Their algorithms might look for infrequent blinking or whether a hand has five fingers. Their latest can even spot irregularities under the surface of an image that the human eye can’t.

The algorithms can make their determination in less than a second, which is beneficial for both the Lyu lab’s workload and journalists’ deadlines. Lyu will typically provide journalists with a brief report explaining how the algorithm reached its conclusion.

Still, the algorithms are not perfect. For example, they flagged the spliced steps in a recent viral deepfake of Sen. Rand Paul wearing a red bathrobe at the U.S. Capitol, but not Paul’s oddly curved thumb. 

That’s why Lyu stresses that humans need to be involved in the detection process. He and his students visually inspect every piece of media and include their own observations in their reports to journalists.

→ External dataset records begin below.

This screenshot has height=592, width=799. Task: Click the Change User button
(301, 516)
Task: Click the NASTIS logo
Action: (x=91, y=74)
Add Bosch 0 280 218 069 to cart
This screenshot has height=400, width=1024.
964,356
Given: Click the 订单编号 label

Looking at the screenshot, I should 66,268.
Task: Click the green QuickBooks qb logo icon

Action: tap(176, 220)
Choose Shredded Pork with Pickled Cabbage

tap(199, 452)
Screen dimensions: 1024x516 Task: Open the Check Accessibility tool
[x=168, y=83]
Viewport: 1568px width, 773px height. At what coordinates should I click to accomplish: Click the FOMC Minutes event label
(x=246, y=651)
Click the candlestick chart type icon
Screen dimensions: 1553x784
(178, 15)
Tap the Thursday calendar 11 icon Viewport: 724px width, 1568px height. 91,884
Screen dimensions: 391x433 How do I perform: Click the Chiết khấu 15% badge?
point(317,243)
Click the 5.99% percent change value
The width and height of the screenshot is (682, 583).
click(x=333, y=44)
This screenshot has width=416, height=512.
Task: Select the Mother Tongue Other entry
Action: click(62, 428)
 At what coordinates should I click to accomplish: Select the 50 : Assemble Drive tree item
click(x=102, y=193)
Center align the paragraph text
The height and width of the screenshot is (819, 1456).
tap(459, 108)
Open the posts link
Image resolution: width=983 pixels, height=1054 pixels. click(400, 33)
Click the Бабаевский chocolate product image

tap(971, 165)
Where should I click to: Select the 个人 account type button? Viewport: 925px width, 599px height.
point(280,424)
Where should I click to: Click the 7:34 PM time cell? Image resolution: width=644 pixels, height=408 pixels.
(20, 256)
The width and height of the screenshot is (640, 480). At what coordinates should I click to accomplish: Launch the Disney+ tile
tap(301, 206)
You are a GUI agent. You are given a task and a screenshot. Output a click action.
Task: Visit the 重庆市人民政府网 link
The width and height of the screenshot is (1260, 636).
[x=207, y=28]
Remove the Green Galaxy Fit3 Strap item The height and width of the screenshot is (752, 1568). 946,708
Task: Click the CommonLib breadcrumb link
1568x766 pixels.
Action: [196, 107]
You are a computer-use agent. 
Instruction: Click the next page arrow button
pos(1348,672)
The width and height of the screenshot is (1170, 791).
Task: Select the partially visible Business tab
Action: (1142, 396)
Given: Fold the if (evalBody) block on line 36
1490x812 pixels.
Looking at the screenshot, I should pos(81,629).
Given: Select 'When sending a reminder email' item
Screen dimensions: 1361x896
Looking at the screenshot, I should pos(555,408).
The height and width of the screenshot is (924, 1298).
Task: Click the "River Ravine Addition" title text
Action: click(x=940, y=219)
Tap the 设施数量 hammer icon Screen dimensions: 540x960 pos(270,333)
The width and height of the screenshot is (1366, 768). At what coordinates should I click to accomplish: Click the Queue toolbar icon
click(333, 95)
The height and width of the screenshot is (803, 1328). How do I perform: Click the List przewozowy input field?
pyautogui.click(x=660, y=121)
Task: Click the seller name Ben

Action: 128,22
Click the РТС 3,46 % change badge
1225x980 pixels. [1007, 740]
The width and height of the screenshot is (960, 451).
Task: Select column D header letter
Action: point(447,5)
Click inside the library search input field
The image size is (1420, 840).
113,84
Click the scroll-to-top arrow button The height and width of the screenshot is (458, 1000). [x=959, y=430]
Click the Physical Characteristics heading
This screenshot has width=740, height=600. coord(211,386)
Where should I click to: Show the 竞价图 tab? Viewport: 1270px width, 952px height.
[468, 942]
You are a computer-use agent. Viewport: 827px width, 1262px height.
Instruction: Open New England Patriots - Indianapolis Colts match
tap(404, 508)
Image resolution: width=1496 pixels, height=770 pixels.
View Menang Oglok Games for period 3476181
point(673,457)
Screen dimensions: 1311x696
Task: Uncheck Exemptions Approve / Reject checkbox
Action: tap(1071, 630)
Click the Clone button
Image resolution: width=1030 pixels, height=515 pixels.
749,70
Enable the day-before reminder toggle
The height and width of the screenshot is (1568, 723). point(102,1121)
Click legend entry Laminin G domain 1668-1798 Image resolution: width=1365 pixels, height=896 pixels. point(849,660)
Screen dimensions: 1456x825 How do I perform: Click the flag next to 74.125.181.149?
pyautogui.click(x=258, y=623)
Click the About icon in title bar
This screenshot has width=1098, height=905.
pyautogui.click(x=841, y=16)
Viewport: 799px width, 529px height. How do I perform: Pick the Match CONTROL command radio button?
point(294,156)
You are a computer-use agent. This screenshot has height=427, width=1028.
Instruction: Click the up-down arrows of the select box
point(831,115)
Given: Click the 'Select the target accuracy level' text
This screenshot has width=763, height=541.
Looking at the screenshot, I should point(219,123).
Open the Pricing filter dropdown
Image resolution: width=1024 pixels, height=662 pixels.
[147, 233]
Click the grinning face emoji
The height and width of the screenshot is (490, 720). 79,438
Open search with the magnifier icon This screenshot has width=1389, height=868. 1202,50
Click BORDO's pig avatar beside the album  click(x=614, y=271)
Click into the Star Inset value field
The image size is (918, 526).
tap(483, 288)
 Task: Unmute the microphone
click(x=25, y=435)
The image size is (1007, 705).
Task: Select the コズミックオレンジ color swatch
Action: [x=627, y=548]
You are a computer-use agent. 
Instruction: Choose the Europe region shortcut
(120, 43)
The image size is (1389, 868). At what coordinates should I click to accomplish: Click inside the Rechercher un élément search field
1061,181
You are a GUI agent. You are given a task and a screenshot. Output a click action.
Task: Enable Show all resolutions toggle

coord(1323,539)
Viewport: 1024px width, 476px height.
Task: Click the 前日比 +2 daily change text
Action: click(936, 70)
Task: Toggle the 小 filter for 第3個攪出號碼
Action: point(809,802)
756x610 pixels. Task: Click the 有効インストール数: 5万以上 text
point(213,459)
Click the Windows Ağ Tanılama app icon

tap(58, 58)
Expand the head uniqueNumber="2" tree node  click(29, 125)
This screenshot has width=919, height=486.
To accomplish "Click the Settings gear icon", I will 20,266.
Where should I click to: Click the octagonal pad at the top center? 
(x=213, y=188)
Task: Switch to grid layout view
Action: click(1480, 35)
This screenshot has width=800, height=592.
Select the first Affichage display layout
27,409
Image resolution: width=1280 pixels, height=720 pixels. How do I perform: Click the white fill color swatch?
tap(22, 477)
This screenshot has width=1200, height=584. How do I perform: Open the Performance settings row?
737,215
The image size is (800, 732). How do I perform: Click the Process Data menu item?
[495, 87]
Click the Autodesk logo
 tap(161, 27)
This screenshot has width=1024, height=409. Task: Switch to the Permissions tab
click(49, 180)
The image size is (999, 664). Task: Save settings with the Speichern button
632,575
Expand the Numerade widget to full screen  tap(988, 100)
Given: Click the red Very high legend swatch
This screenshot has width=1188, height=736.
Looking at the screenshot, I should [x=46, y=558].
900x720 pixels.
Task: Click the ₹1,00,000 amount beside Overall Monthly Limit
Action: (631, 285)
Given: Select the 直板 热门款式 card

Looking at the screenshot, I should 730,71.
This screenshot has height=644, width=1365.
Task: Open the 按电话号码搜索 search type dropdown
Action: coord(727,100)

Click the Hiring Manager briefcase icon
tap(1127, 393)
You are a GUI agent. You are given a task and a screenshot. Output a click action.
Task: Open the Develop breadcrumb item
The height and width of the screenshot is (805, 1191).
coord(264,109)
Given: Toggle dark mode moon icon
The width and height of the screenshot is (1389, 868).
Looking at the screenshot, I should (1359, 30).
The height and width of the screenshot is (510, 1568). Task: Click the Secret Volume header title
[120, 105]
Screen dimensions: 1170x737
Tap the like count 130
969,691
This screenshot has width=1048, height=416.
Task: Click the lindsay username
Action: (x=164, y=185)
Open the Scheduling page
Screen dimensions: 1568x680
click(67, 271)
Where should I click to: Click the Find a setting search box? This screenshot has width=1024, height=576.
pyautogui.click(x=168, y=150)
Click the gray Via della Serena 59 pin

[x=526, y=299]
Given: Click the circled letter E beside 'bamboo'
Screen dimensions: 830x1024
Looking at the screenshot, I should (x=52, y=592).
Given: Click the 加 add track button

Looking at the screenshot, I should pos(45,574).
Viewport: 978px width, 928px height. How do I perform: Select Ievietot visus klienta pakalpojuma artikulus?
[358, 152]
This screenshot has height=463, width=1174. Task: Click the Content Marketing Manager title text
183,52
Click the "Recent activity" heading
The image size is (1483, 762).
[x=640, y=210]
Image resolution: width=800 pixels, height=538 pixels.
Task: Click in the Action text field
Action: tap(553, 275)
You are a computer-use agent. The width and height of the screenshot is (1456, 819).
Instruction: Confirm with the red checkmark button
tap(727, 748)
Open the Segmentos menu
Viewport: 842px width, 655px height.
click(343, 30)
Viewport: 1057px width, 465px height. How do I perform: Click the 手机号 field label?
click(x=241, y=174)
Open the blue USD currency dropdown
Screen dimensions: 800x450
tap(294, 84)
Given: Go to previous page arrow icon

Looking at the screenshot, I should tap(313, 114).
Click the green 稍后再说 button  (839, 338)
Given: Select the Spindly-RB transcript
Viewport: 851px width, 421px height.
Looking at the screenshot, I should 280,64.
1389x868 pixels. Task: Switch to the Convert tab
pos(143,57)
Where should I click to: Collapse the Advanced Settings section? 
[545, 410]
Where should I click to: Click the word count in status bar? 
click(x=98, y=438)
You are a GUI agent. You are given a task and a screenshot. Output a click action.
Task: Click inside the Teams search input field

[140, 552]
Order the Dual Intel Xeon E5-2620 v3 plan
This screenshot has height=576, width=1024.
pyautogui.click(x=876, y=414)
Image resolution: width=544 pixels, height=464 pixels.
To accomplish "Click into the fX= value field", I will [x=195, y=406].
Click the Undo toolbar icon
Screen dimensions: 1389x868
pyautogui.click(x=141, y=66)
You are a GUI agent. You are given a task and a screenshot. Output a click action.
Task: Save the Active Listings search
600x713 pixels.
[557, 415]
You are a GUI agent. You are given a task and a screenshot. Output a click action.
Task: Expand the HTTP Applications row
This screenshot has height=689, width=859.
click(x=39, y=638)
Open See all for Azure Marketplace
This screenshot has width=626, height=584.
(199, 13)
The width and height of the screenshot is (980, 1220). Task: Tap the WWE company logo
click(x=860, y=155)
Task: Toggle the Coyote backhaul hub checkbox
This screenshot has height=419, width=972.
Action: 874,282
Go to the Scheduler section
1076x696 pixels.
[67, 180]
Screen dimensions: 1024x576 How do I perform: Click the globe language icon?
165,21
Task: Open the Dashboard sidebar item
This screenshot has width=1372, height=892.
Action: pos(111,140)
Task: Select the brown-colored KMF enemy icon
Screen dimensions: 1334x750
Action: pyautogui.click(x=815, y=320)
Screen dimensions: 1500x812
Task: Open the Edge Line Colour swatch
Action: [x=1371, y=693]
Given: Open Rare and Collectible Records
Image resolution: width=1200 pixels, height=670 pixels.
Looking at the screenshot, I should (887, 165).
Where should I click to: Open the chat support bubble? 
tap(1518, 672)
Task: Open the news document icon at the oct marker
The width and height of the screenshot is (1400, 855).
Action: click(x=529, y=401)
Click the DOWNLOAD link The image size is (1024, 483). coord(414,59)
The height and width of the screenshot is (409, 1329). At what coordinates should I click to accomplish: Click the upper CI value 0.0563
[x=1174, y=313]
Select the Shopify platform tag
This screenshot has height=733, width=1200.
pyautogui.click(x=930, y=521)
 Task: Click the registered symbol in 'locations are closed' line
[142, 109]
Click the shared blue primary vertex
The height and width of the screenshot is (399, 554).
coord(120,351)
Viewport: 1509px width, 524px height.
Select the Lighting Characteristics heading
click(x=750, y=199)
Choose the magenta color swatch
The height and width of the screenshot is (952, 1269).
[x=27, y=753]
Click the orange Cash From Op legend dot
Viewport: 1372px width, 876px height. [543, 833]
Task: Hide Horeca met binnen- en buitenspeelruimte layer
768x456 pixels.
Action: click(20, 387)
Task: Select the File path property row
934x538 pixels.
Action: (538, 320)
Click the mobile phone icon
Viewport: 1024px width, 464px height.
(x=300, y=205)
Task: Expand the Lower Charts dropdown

“Algorithms are probabilistic — they usually answer with confidence but there’s a range of data in which they cannot make definite answers,” Lyu says. “It should be a collaborative relationship between algorithms and humans.”

The University at Buffalo has been a worldwide leader in artificial intelligence research and education for nearly 50 years. This includes pioneering work creating the world’s first autonomous handwriting recognition system, which the U.S. Postal Service and Royal Mail adopted to save billions of dollars. As New York’s flagship university, that legacy of innovation continues today. UB researchers are committed to using AI for social good, including developing new technology that addresses the shortage of speech-language pathologists in K-12 education, deepfakes, the need for improved medical imaging and more.